* **EXERCISE INSTRUCTIONS**
In the message about Nutch below, which operation did the writer's benchmarking identify as the limiting one during fetch?

* **TEXT EXTRACT**
________________
Done. See http://issues.apache.org/jira/browse/NUTCH-409

This is my first Nutch contribution, so hopefully I've got it right ;-) Any
suggestions/questions/feedback welcome.

Hope this is useful to others.

D


scott green wrote:
> 
> Hi Doug,
> 
> Your idea about PrefixURLFilter and  AutomatonURLFilter combination
> sounds interesting. Could you please attach the patch to JIRA? Thanks
> 
> - Scott
> 
> On 11/17/06, Doug Cook <[EMAIL PROTECTED]> wrote:
>>
>> Hi, folks,
>>
>> I, too, was slowed down by reduce operations in fetch. Some benchmarking
>> showed that in my case, the limiting operation was filtering (though a
>> distant second was the time spent calculating Levenshtein distances,
>> presumably part of the spellchecking that Sami just removed to speed
>> things
>> up, though I haven't looked at it yet).
________________
* **DATA SECTION**

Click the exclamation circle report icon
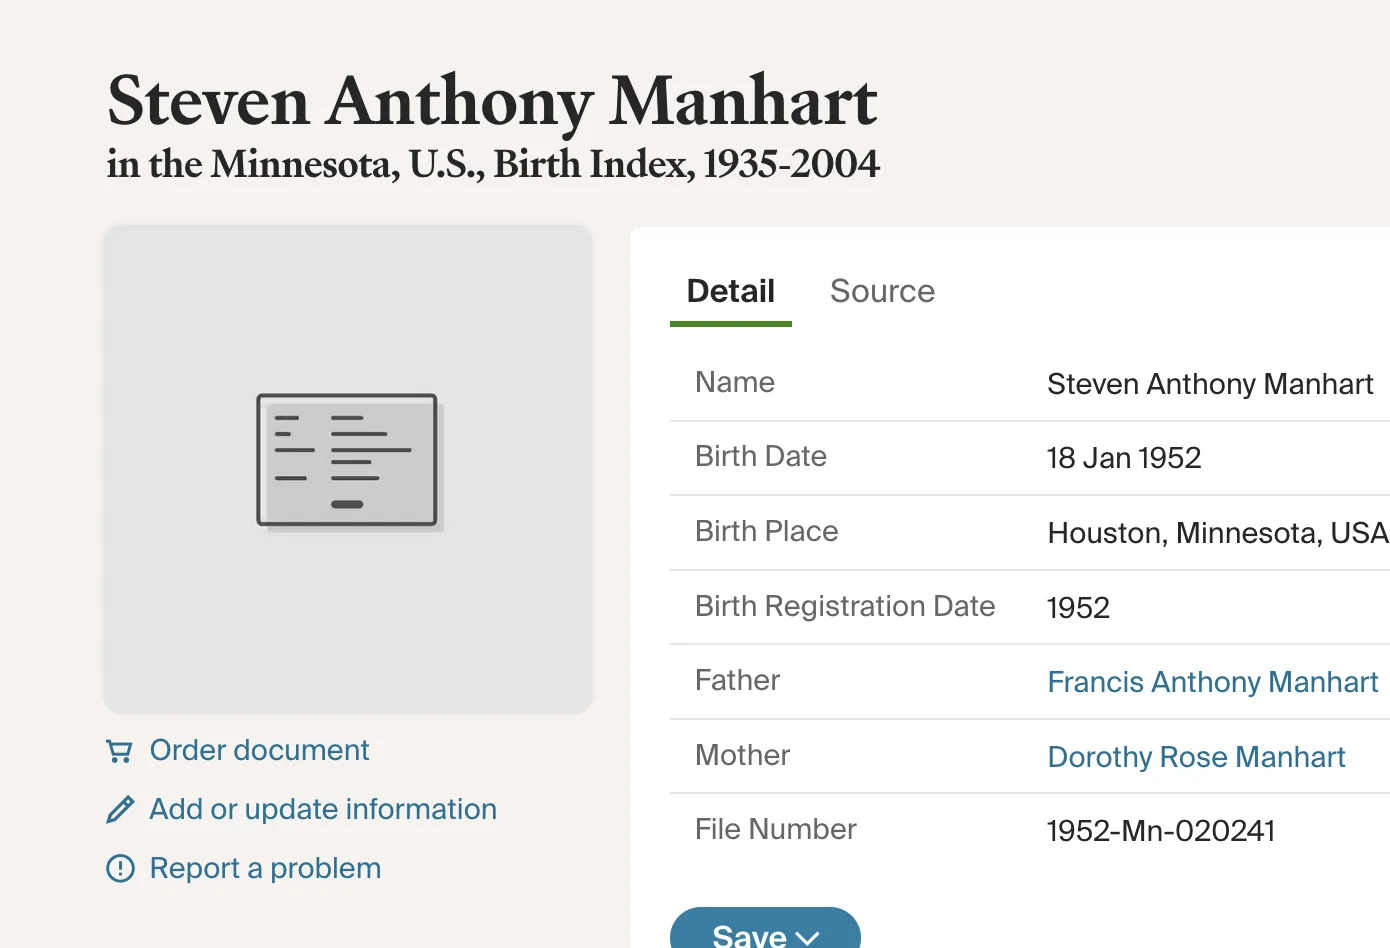Image resolution: width=1390 pixels, height=948 pixels. [120, 868]
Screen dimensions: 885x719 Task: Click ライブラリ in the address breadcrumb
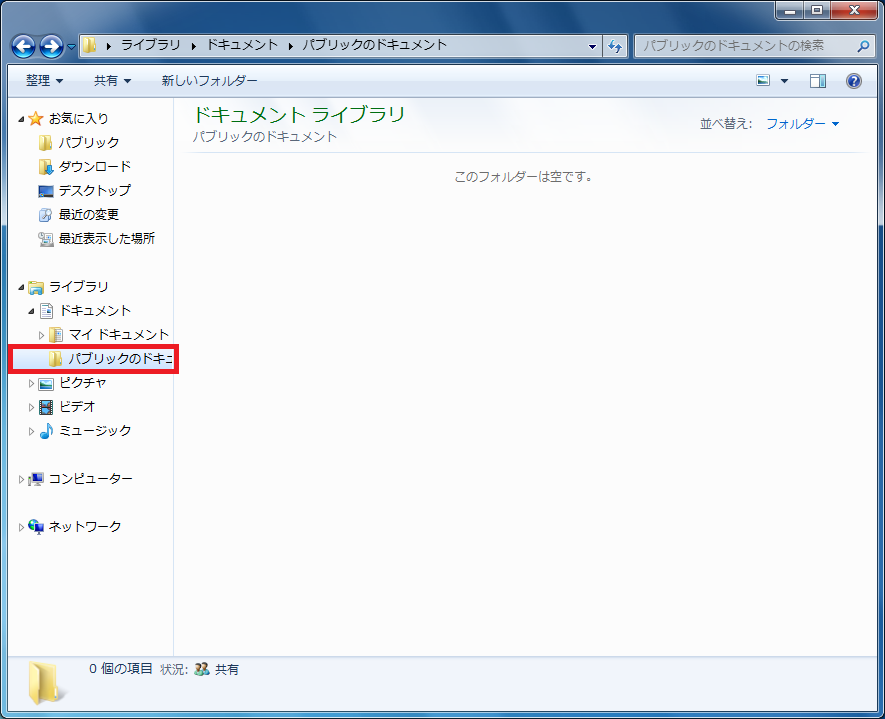(151, 45)
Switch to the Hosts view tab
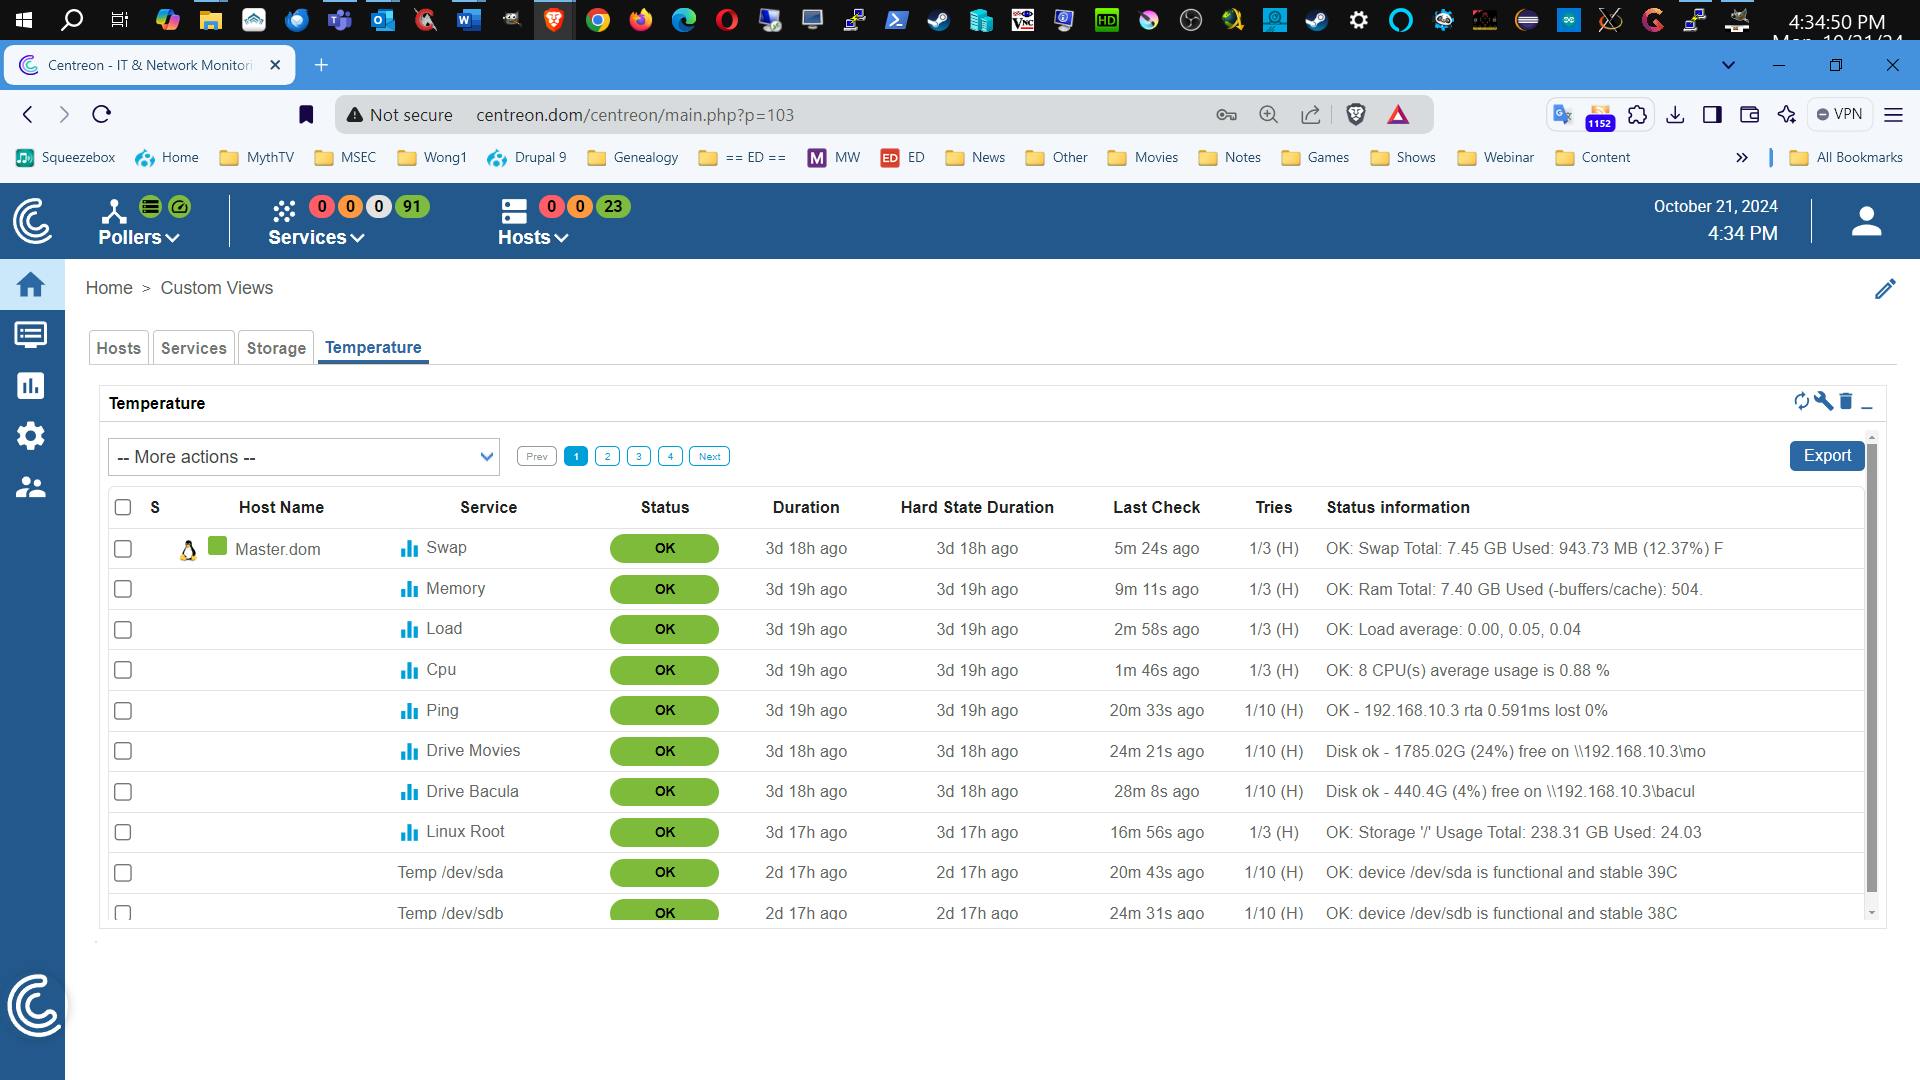 (118, 348)
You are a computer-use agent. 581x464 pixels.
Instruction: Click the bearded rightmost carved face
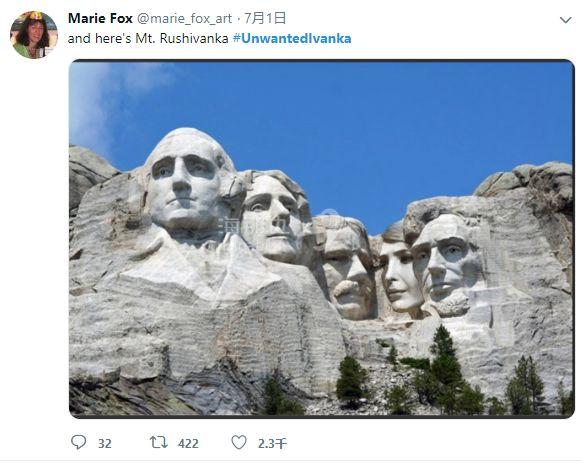(445, 265)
________________
* **RESULT FOR THIS EXERCISE**
Filtering.